Underearners crave comfort
Making change is uncomfortable and chronic underearners hate being uncomfortable, so much so that they will often unconsciously sabotage their success to avoid the discomfort. Being successful can make them feel like an imposter who will soon be discovered as “not good enough”. They’d rather stay in their comfort zone than feel that distress.
Self sabotage can come in so many forms that underearners may not realize they are even doing it. Because they underestimate their worth, they are unable to recognize their successes. Other forms of self-sabotage include procrastinating, job hopping, take on too much or too little. It’s a little like training really hard for a marathon, coming close to the finish line in first place, and stopping to tie your shoe only to see others pass you by and take first place.
Underearners are co-dependent
In a nutshell, co-dependency is when you are preoccupied by someone else’s life. Their needs become your own and often eclipse your true needs. It’s the curse of always putting others first and not taking care of yourself. Co-dependency creates victims – and the victim is usually you. Caring for others before yourself is a form of self-sabotage and it can destroy careers as well as lives.
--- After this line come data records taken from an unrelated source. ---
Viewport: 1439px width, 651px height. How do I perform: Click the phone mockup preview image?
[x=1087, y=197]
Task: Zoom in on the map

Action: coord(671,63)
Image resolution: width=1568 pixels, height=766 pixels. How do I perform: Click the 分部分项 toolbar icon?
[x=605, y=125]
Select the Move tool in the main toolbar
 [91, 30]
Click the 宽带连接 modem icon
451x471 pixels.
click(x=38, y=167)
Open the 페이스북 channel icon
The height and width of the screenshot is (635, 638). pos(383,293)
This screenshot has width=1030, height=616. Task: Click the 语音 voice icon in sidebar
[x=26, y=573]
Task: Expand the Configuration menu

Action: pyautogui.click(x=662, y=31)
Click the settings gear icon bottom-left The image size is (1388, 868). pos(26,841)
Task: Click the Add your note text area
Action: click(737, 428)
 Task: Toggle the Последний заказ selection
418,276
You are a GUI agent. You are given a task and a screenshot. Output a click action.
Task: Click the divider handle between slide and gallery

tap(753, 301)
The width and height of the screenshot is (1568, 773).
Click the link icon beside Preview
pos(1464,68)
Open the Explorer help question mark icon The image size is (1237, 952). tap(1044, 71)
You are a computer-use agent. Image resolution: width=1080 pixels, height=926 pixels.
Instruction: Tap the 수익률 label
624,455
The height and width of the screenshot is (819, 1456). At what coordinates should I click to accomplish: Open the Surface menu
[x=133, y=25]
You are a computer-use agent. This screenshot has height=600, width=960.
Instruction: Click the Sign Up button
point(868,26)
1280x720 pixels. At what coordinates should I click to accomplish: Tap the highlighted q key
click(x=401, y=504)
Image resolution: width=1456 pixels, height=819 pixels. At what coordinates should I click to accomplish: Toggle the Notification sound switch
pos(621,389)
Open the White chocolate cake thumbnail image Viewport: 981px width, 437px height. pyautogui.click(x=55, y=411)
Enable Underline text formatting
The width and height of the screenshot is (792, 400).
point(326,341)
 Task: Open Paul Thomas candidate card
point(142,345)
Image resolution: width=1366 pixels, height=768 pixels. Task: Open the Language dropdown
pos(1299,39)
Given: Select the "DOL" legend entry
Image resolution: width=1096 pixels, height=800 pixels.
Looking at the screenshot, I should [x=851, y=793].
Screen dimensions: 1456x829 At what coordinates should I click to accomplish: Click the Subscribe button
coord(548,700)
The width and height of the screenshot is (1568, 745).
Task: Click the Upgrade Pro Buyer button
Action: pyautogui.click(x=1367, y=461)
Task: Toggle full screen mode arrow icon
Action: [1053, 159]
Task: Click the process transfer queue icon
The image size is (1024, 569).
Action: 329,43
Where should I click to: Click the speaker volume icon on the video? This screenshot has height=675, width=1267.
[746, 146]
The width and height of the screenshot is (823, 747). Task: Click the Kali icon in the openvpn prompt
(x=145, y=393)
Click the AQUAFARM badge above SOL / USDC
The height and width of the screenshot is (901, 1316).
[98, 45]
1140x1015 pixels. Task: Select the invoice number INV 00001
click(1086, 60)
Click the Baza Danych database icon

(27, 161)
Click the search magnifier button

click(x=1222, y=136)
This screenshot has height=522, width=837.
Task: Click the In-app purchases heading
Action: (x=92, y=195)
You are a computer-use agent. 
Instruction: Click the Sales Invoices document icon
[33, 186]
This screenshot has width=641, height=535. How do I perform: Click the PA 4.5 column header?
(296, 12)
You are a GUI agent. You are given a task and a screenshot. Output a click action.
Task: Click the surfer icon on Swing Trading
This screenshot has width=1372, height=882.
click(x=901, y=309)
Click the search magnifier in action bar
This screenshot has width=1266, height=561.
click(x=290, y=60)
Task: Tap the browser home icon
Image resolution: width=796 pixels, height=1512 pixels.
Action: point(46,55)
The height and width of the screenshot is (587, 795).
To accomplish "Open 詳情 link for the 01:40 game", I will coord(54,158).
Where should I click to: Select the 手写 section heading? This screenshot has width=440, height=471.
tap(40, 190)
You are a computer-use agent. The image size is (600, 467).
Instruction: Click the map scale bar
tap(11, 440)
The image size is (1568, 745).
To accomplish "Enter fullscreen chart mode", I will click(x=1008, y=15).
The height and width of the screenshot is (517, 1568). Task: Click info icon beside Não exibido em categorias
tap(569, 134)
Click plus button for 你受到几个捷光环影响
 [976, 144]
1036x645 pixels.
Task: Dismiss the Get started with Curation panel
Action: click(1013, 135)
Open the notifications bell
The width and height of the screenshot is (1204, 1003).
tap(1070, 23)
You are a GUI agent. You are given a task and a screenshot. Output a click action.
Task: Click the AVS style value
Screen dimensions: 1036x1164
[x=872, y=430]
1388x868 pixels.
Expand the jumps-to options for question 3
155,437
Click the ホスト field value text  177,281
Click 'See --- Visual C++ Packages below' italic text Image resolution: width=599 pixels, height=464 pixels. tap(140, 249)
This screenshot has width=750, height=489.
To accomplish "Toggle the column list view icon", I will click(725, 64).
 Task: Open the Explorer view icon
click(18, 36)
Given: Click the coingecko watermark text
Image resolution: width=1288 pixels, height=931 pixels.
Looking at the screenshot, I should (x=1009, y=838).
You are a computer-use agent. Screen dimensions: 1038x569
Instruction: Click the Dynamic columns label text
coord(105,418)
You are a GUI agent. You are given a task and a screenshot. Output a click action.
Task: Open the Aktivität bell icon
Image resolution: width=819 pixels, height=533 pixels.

Underearners live in financial chaos
Living paycheck to paycheck, struggling to make ends meet, racking up large amounts of debt, and going from one financial crisis to another: the feeling of never getting ahead. Does this sound like you? Many of the folks I work with come into my office exhausted and fed up with working hard and having nothing to show for it. If you are working two jobs, putting in long days and having few-and-far-between days off, and still not getting ahead it may be time to figure out what you can do to achieve financial independence.
Do you know how much money you earn? How much you owe? How much you need? What does success look like for you? Feeling like you have the tools to be “successful” but never being able to quite get “there”, without knowing where “there” is, is a good sign that you could be an underearner.
Underearners are “anti-wealth”
Underearners are ambivalent about wealth and sometimes straight out negative about it and those who have it. This can show up as disliking the wealthy, criticizing those who focus too much on their finances, taking pride in living on a “shoestring budget”, or believing in the “nobility” of poverty. Sometimes we feel ashamed to admit that money matters to us – we don’t want to seem selfish or greedy. It’s pretty easy to see how this can get in the way of earning enough to achieve financial independence.
Underearners are controlled by fear
As suggested above, underearners may have a great fear of success, and of failure; of being judged; or of being liked or not liked because of their money. They may be afraid of the responsibility of having money so they spend whatever they make, or don’t pay attention to how much they are over spending and build-up debt. They may refuse to see the reality of their situation, choosing to avoid making the changes they desperately need to make – staying “comfortably miserable”.
Making change does mean stepping out of your comfort level for sure, and for some of us it is the hardest thing to do. The good news is, even though being an underearner is rarely a conscious choice, many of the conditions and beliefs are self-imposed and therefore each person has the power to change them. There is both “inner-work” and “outer-work” to be done. If you think you may be an underearner, LSS Financial Counselors can help with the tools to take control of your finances, which is part of the “outer-work.” It’s up to you to make the changes within.